Mandei uma foto dele para minha mulher. Apesar de ser louca por cachorros, Milena estava traumatizada com o Totó. Mas mãe é mãe e, ainda que reticente, compartilhou a imagem com o João, já antevendo o que aconteceria. Obviamente, ele ficou alucinado. Queria por que queria o maltês. Cedemos.
 
No mesmo dia, comprei o cachorro. Desde então, uma pequena revolução acontece aqui em casa. João assumiu a “paternidade” do Cisco. Cuida dele como nunca fez com Totó - ou com coisa alguma. Alimenta, põe para dormir, remove a sujeira.

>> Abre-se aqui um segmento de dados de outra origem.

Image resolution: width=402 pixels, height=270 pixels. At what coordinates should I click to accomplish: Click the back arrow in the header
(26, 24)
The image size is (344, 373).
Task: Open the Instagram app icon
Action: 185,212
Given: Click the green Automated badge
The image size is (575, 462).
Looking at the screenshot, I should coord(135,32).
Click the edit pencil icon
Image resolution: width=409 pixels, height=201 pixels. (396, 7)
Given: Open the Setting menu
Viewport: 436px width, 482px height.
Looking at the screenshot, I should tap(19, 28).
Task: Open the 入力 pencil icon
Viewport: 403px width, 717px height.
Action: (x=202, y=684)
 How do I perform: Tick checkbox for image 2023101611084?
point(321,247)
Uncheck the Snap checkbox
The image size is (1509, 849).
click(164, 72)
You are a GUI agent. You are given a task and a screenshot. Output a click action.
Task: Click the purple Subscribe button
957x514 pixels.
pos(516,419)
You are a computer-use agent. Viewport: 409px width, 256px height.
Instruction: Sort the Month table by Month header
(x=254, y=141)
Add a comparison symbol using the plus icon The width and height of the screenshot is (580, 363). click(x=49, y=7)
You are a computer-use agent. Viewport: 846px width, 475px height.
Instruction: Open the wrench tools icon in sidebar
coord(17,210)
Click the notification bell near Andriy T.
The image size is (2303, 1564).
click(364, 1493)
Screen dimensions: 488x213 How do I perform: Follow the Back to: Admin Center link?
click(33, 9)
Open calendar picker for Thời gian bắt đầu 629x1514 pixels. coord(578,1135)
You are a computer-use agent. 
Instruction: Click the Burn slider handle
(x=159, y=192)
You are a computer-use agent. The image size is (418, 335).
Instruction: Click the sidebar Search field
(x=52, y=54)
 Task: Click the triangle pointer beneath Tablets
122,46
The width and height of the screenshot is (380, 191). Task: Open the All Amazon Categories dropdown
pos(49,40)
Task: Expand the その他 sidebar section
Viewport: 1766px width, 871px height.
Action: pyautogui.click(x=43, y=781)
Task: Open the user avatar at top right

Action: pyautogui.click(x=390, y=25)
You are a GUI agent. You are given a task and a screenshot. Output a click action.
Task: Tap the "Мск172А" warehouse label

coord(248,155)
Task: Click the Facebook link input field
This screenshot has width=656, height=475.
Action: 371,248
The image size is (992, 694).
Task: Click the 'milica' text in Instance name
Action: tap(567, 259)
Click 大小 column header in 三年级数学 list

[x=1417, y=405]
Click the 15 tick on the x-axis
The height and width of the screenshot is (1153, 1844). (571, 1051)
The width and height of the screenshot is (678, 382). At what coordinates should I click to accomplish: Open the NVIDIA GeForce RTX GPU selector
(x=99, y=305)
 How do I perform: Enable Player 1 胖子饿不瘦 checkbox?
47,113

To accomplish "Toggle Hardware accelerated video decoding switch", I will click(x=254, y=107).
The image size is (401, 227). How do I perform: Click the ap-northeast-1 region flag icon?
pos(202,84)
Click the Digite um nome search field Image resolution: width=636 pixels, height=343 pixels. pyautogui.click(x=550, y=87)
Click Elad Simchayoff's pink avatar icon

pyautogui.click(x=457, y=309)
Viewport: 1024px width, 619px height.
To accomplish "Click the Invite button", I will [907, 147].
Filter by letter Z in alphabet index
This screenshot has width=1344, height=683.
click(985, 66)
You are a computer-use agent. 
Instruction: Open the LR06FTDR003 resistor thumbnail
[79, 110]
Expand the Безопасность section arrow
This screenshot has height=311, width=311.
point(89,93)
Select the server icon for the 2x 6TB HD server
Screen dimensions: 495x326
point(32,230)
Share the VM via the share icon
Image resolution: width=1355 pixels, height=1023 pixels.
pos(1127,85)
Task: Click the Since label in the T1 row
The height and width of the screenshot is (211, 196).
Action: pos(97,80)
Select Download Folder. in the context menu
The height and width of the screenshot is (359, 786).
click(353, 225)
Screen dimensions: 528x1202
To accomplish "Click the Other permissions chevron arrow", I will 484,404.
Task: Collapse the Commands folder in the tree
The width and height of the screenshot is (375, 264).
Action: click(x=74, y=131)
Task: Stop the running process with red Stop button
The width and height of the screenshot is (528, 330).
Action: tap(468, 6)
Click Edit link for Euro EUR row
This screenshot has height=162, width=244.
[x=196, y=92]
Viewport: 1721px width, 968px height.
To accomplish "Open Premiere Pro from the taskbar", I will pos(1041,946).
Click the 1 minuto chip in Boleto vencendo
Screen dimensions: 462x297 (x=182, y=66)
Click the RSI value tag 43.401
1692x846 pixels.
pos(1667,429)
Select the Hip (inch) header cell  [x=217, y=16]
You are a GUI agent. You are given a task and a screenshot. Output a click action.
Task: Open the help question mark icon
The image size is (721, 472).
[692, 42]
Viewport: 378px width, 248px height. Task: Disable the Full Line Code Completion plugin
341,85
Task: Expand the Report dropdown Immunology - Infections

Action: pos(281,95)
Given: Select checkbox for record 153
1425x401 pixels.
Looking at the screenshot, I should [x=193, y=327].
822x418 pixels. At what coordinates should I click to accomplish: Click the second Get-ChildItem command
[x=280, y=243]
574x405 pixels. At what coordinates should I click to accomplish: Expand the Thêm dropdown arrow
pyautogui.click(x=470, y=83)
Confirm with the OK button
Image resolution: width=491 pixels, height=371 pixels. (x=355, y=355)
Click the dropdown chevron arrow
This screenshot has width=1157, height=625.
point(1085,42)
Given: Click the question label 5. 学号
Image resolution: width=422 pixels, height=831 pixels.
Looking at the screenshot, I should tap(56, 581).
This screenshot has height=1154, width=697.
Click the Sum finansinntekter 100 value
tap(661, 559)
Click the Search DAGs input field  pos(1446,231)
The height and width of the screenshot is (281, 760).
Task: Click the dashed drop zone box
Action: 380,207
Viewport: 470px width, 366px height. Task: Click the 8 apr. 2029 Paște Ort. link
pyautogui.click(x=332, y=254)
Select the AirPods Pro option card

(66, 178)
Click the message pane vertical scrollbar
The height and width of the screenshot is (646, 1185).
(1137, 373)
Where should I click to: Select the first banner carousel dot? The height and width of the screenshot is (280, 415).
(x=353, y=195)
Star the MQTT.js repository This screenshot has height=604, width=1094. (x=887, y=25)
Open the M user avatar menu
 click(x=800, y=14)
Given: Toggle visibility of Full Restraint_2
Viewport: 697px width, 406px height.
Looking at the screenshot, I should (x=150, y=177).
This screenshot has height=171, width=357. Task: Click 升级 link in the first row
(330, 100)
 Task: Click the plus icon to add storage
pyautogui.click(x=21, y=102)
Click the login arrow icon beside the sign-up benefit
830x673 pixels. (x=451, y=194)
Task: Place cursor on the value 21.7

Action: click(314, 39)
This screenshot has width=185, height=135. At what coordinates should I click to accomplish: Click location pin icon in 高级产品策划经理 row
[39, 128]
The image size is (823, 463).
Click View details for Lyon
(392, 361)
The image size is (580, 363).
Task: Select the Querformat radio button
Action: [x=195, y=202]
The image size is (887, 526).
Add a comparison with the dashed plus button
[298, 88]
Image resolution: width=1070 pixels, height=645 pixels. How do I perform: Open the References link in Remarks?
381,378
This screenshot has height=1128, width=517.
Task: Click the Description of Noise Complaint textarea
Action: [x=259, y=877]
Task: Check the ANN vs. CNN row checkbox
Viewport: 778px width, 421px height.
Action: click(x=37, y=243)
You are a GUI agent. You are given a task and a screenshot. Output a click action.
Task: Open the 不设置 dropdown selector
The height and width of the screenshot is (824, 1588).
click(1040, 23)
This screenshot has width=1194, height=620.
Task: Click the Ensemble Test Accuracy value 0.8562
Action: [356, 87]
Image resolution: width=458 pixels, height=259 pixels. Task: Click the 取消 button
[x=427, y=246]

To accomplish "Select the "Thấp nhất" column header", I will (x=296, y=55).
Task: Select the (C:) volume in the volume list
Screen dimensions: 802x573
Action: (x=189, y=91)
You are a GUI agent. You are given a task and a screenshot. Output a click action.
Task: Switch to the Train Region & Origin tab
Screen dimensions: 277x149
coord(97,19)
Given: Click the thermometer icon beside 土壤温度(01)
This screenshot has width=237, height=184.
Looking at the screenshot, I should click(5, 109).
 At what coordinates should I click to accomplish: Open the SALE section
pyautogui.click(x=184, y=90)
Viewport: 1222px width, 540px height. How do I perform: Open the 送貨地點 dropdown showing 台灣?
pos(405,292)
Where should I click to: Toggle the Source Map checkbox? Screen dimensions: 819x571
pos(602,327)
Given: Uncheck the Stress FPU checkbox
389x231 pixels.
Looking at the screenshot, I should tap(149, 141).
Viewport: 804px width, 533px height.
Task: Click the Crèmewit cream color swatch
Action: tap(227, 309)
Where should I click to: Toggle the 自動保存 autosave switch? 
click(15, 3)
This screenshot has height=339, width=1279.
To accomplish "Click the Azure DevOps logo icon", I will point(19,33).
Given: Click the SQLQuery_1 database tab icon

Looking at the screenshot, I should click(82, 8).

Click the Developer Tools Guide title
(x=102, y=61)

Se preocupa e não larga do cachorro nem um minuto, o que me faz ter certeza de que João será tão apegado ao Cisco quanto Julia foi com o Efe. É uma relação muito bonita de se ver. 
 
E o Totó? A chegada do Cisco fez com que ele entrasse em depressão. O buldogue é burro, mas tem sentimentos. Sua tristeza é nítida. Não corre mais, tem destruído menos coisas, quase nada come. Tem sido consolado pelo João, que repete sempre que “gosta muito dos dois”. Acho que Totó não acredita. Nem eu. Mas que ninguém se preocupe. Burro como ele só, daqui a pouco Totó esquece que está triste. Pode acreditar.
 
PS: senti um frio na espinha na sexta-feira. Resolvi dar uma olhada naquele ranking da inteligência canina. Há 79 raças classificadas. O buldogue está na 58ª. posição. O maltês, na 59ª. Teoricamente, Cisco é ainda mais limitado do que o Totó. Que São Francisco de Assis nos ajude.